Haw is in many ways similar to its excellent predecessor, 2011′s Poor Moon. The musical touchstones – mainly the moment in the late ’60s/early ’70s when the country and the city collided, producing a belatedly raved-about style known as country-funk – are still here. This time around, however, the influences are mashed together more thoroughly, creating a uniquely rich stew where country, soul, rock ‘n’ roll, gospel, folk and more exotic influences mingle freely. Lyrically, Poor Moon‘s glimpses of gritty realism – reminiscent of Richmond Fontaine’s Willy Vlautin – are gone, replaced by mysterious dispatches from unknown locations somewhere between the here-and-now and the distant, imaginary past. As reality becomes submerged by myth, the listener is left to decide what the songs really stand for. There’s no self-conscious obscurantism at play here, though: Taylor’s focus is on storytelling, it’s just that these are stories that don’t lend themselves to easy answers.

On the likes of ‘I’ve Got a Name for the Newborn Child’ and brilliantly named ‘The Serpent is Kind (Compared to Man)’ (both of which interrupt their country-picking proceedings to deliver choruses as lovely and fresh as the first beam of sun breaking through ominous rainclouds), lives are hard and times are hard, but a belief in basic decency and hope for something better around the corner are made of sturdier stuff than despair. In the former, reasons for faith and resilience are found in new life (“Goodbye blackened abattoir/Hello yellow dawn”); the latter refuses to be disheartened by the beastliness of man: “Let the rain come on… behind it burns the sun”. Next to these remarkable tunes that accept the gloom but won’t bow down to it, the fatalistic surrender of ‘Devotion’ – imagine vintage Van Morrison slowed down to the pace of a teardrop sliding down a cheek – becomes even more startling.

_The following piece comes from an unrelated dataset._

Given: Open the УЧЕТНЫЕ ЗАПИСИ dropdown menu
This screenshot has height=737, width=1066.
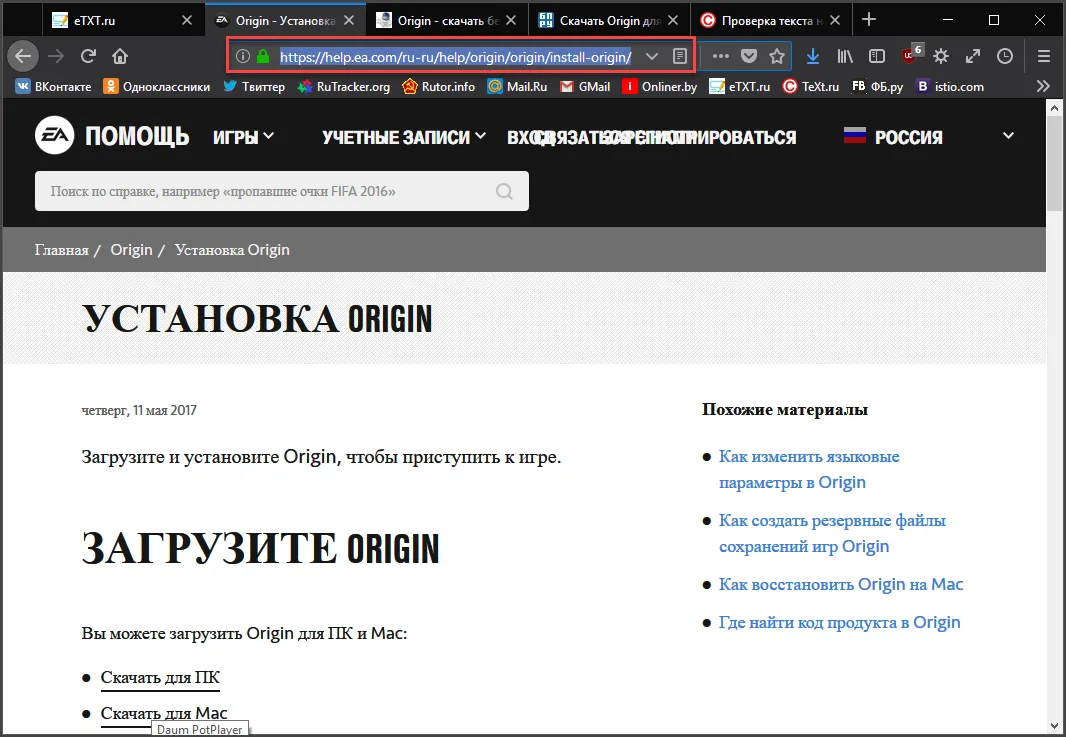Looking at the screenshot, I should pyautogui.click(x=404, y=137).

Elsewhere, ‘Sufferer (Love My Conqueror)”s spiritually charged snapshot of oppression and defiance is infused with a near-biblical sternness, deliciously juxtaposed with the track’s robustly skanking, Stax-meets-Studio One country-funky-Kingston hybrid, with a drop of Middle Eastern-hued strings chucked in for added oomph. ‘Busted Note’ – a deceptively simple ode to the ceaseless procession of human misery and the consequent call for solace and salvation - seems to time-hop between the ancient walls of Jericho and the backroom of some bourbon-marinated rock ‘n’ roll dive. It’s startling stuff, but if that sort of analysis of the song’s layers and possibilities doesn’t appeal, you could just groove to the gospel-touched chorus (which, thrillingly, appears to reference roots reggae legends’ The Congos’ seminal ‘Fisherman‘) that the track’s The Band-esque stomp blooms into.

Such air of mystery, malleability to individualised interpretations, and the ability to respect the traditions without bothering to adhere to their predictabilities is where much of Haw‘s power lies. “I know the light… you can’t own the light”, states the would-be folk standard ‘What Will Be (Will Be Enough)’, stark enough to fit right in on 2010′s solo set Bad Debt. If we assume that this light refers to inspiration, Taylor and co. have not only located it but also signed the deed to its brightly burning bulb.